GENRE: Electronic
LABEL: Pressure Sounds
REVIEWED: July 24, 2024
The Stuttgart producer Michael Fiedler’s debut album under a new moniker distills ambient dub into a wispy, wraithlike form.
Back in 1994, tasked with curating the fourth volume of Virgin’s ambient series, Kevin Richard Martin coined a new subgenre when he dubbed the compilation Isolationism. Less a hard-and-fast category than a general air of desolation that might crop up in any number of contexts—drone, post-rock, industrial, and more—Isolationism cast a long shadow across subsequent decades of dark ambient. Yet Martin himself didn’t linger there. Though he has made many different types of music under many different aliases over the years, he became most closely identified with the industrial-strength dancehall that he records as the Bug. That range makes Michael Fiedler a natural fit for Martin’s Pressure label.

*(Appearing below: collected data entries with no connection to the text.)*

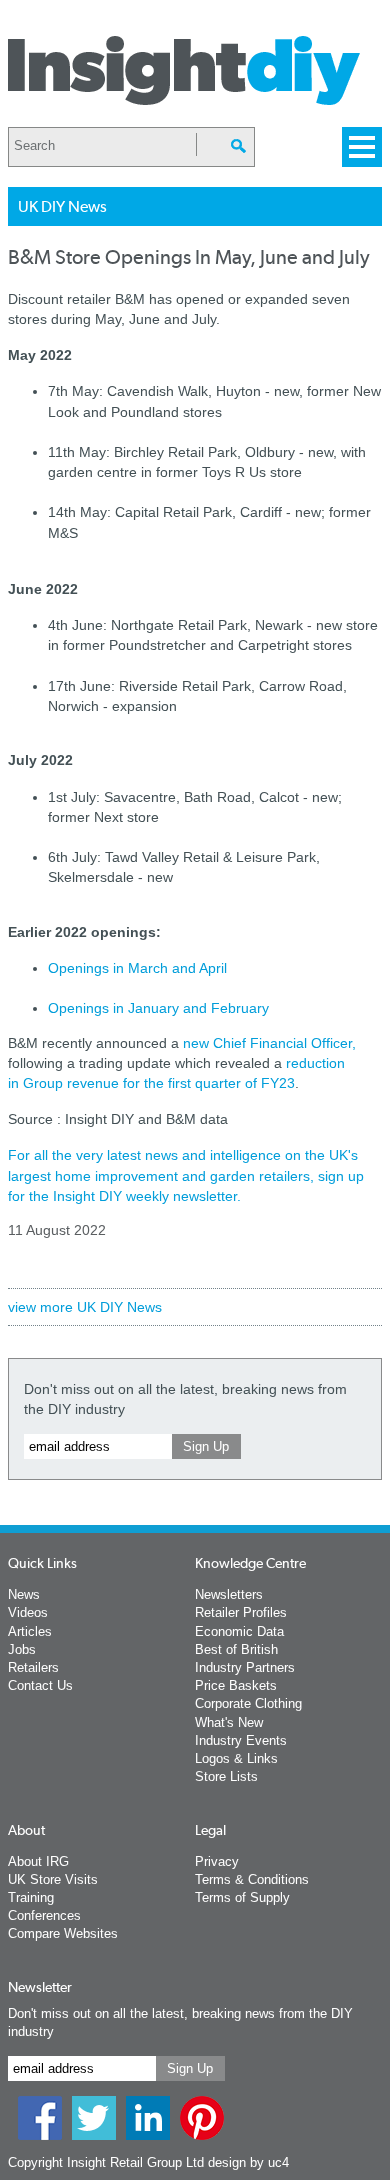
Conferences (44, 1915)
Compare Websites (63, 1933)
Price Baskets (236, 1685)
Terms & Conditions (252, 1879)
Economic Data (239, 1631)
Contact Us (40, 1685)
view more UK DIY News (85, 1307)
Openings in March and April (137, 968)
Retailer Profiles (241, 1612)
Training (31, 1897)
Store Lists (226, 1776)
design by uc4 (248, 2162)
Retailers (33, 1667)
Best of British (236, 1649)
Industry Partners (245, 1667)
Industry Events (241, 1740)
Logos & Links (236, 1758)
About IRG (38, 1861)
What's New (229, 1722)
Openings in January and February (158, 1008)
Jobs (22, 1649)
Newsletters (229, 1594)
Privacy (217, 1861)
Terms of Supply (242, 1897)
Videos (28, 1612)
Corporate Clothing (248, 1703)
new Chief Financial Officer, (269, 1043)
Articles (30, 1631)
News (24, 1594)
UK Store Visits (53, 1879)
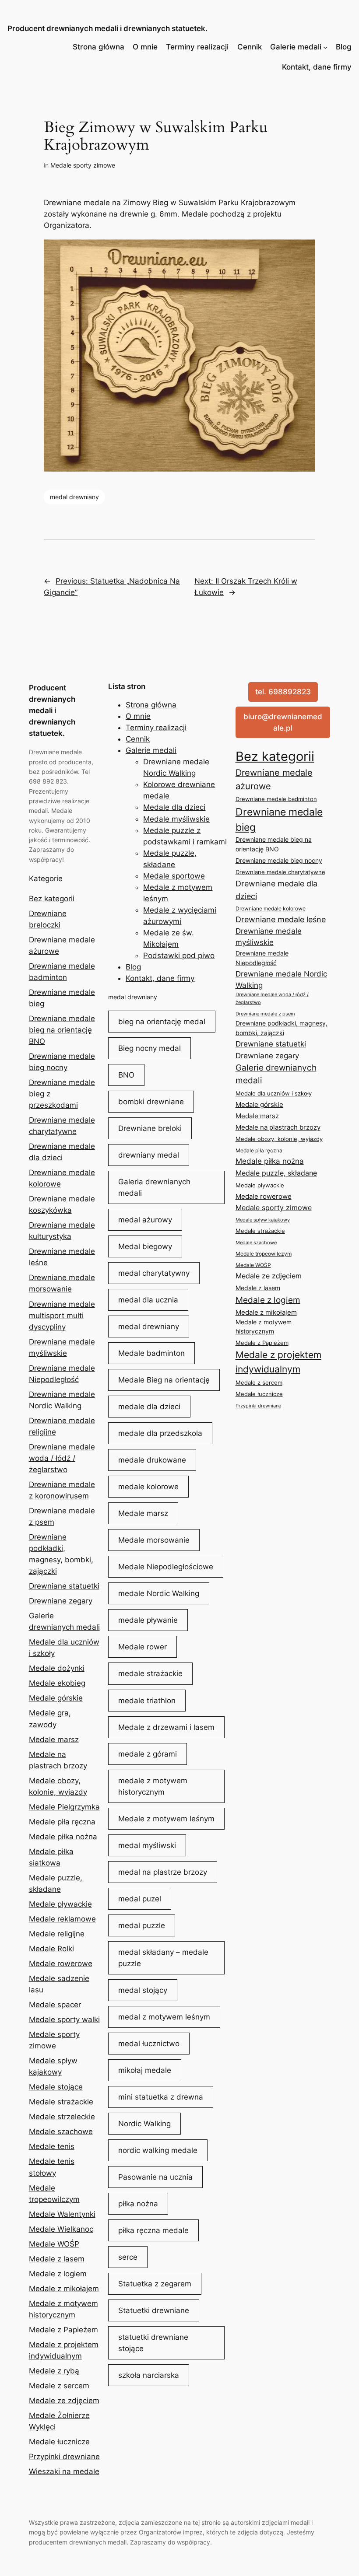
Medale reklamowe (62, 1918)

Using aliases like Tokyo Tower and Jah Schulz, the Stuttgart producer has been turning out dub reggae for nearly two decades. But in 2020, Fiedler began putting out a series of drone-driven ambient albums under his own name, tapping into the claustrophobic dread that haunted the original Isolation comp. The two sides of his musical persona now come together on his debut album as Ghost Dubs, a distillation of ambient dub into a wispy, wraithlike form.
Fiedler has been moving toward this sound for a while. On 2020’s Dub Over Science, he slowed his tempos and muffled his bass, luxuriating in the murk. But on Damaged, he takes that process to new extremes. This is dub compressed to the point of abstraction, everything extraneous stripped away. A uniform palette carries across the album: ultra-low sub-bass pressure, hi-hats sanded down to silvery streaks, an omnipresent crackling fizz. Monochrome chords slosh back and forth like water in a bucket; whatever they began as—guitar? keyboard?—now they’re just fleeting smudges smeared across the tape. The bass is remarkable—even at a relatively low volume, it seems to vibrate the walls, turning the room into a larger-than-life speaker cabinet. Yet Ghost Dubs’ sound is also remarkably refined, accentuating the contrast between crystalline details and a swollen low end that wants to devour everything in its path.
This is by no means an original sound—but then, things associated with reggae rarely are. The most obvious antecedent is the music that Basic Channel’s Mark Ernestus and Moritz von Oswald made as Rhythm & Sound, shifting from the club vestiges of their Chain Reaction label—home to ethereal recordings from Porter Ricks, Vainqueur, Vladislav Delay, and Shinichi Atobe—to a more vaporous vision of ambient dub, which gradually abandoned the “techno” half of dub techno. There are also echoes of Deepchord Presents Echospace’s The Coldest Season, a canonical ambient dub album from 2007; Pole’s alternately lilting and lurching studies in throb and crackle; and Andy Stott albums like Passed Me By and We Stay Together, whose air of Sisyphean effort anticipates the trudging uphill gait of Ghost Dubs’ agonizingly slow-motion grooves. Where Ghost Dubs stands out is in the intensity of his productions. Lots of people have tried their hand at this tradition, but few have achieved the heaviness, or the strangeness, of Ghost Dubs’ best work.
In “The Regulator,” a dogged 4/4 behemoth, the chords sound like something dredged up out of the murk. In “Dub Lobotomy,” a metallic loop of tone has been completely severed from its origins; the track’s maze-like acoustics suggest slamming doors, footsteps on cement, heavy objects being dragged downstairs. Vocals, when they appear, are no more than disembodied sighs. Some of the most captivating tracks are the most disorienting: “Second Thoughts” is little more than a fistful of coppery chords held up against a backdrop of substation hum, the kick drum stumbling and irregular, the form barely even recognizable as dub.
Not everything here is as memorable; in a genre like ambient dub, where there are few chords at the producer’s disposal, it all comes down to the novelty of the detailing. Over the course of the album’s 48-minute run, tracks invariably blur together. But given the hypnotic aspect of Ghost Dubs’ sound, I suspect that’s partly the point. And in any case, every so often a chord rings out in a way that sounds completely new. For me, it happened with “Dub Simulation,” the album’s penultimate track; outwardly, it barely differs from its companions, yet there’s something about the chord’s heft and proportions, at once pillowy and leaden, that immediately stood out. On tracks like that one, Ghost Dubs’ project feels like a formal experiment and a philosophical argument. The popular imagination frequently conflates reggae with sunshine and repose—prelapsarian idyll as stoned fantasy. But what if it were really the soundtrack to darkness, struggle, and enervation? That’s the sound of Damaged, channeling the friction between sensuous pleasure and strenuous physical effort into a virtual boulder of a sound—massive, smooth to the touch, and stubbornly unyielding.